◆ ASSIGNMENT
Set down all of the data that follows, keeping every character.

◆ Pixel coordinate grounding data
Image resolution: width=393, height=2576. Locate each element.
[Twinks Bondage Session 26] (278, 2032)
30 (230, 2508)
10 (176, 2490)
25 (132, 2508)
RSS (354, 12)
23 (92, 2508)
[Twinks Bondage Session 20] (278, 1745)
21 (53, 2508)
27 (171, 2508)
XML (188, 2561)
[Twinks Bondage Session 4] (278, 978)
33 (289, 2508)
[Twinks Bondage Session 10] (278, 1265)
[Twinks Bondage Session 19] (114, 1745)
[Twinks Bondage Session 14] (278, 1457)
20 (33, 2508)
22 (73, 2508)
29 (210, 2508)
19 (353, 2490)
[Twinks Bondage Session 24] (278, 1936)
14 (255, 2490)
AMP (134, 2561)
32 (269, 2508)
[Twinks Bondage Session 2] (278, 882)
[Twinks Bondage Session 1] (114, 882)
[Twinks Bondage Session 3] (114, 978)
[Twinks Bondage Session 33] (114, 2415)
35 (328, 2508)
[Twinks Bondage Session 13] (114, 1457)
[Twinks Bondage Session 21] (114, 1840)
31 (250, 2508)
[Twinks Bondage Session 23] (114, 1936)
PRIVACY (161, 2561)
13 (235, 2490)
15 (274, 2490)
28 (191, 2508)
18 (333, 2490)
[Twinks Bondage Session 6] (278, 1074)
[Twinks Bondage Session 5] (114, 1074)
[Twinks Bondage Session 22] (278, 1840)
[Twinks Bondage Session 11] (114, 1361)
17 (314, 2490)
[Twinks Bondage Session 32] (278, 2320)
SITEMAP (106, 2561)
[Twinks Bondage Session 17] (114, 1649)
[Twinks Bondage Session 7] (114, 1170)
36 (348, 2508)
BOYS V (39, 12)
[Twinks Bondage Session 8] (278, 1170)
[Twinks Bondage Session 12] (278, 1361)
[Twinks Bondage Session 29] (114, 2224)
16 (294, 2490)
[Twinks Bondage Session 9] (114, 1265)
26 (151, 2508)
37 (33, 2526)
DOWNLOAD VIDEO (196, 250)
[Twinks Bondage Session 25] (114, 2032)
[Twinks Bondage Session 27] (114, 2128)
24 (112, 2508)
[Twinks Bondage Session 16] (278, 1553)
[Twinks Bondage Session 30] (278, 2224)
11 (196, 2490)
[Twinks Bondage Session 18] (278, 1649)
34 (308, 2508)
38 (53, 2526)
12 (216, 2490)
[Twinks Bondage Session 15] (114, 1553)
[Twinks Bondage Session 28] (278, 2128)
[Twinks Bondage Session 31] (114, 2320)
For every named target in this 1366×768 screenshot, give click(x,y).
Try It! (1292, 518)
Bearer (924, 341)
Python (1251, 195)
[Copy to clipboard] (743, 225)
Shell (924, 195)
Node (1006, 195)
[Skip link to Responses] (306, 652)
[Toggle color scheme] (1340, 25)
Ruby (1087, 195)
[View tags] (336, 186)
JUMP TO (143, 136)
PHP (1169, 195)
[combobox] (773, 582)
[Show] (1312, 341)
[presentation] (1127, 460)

◆ FINAL ANSWER
Image resolution: width=393, height=2576. Locate each element.
[Twinks Bondage Session 26] (278, 2032)
30 (230, 2508)
10 (176, 2490)
25 (132, 2508)
RSS (354, 12)
23 (92, 2508)
[Twinks Bondage Session 20] (278, 1745)
21 (53, 2508)
27 (171, 2508)
XML (188, 2561)
[Twinks Bondage Session 4] (278, 978)
33 (289, 2508)
[Twinks Bondage Session 10] (278, 1265)
[Twinks Bondage Session 19] (114, 1745)
[Twinks Bondage Session 14] (278, 1457)
20 (33, 2508)
22 (73, 2508)
29 (210, 2508)
19 (353, 2490)
[Twinks Bondage Session 24] (278, 1936)
14 (255, 2490)
AMP (134, 2561)
32 (269, 2508)
[Twinks Bondage Session 2] (278, 882)
[Twinks Bondage Session 1] (114, 882)
[Twinks Bondage Session 3] (114, 978)
[Twinks Bondage Session 33] (114, 2415)
35 (328, 2508)
[Twinks Bondage Session 13] (114, 1457)
[Twinks Bondage Session 21] (114, 1840)
31 (250, 2508)
[Twinks Bondage Session 23] (114, 1936)
PRIVACY (161, 2561)
13 (235, 2490)
15 (274, 2490)
28 (191, 2508)
18 (333, 2490)
[Twinks Bondage Session 6] (278, 1074)
[Twinks Bondage Session 5] (114, 1074)
[Twinks Bondage Session 22] (278, 1840)
[Twinks Bondage Session 11] (114, 1361)
17 (314, 2490)
[Twinks Bondage Session 32] (278, 2320)
SITEMAP (106, 2561)
[Twinks Bondage Session 17] (114, 1649)
[Twinks Bondage Session 7] (114, 1170)
36 (348, 2508)
BOYS V (39, 12)
[Twinks Bondage Session 8] (278, 1170)
[Twinks Bondage Session 12] (278, 1361)
[Twinks Bondage Session 29] (114, 2224)
16 (294, 2490)
[Twinks Bondage Session 9] (114, 1265)
26 (151, 2508)
37 (33, 2526)
DOWNLOAD VIDEO (196, 250)
[Twinks Bondage Session 25] (114, 2032)
[Twinks Bondage Session 27] (114, 2128)
24 (112, 2508)
[Twinks Bondage Session 16] (278, 1553)
[Twinks Bondage Session 30] (278, 2224)
11 (196, 2490)
[Twinks Bondage Session 18] (278, 1649)
34 (308, 2508)
38 (53, 2526)
12 (216, 2490)
[Twinks Bondage Session 15] (114, 1553)
[Twinks Bondage Session 28] (278, 2128)
[Twinks Bondage Session 31] (114, 2320)
For every named target in this 1366×768 screenshot, give click(x,y).
Try It! (1292, 518)
Bearer (924, 341)
Python (1251, 195)
[Copy to clipboard] (743, 225)
Shell (924, 195)
Node (1006, 195)
[Skip link to Responses] (306, 652)
[Toggle color scheme] (1340, 25)
Ruby (1087, 195)
[View tags] (336, 186)
JUMP TO (143, 136)
PHP (1169, 195)
[combobox] (773, 582)
[Show] (1312, 341)
[presentation] (1127, 460)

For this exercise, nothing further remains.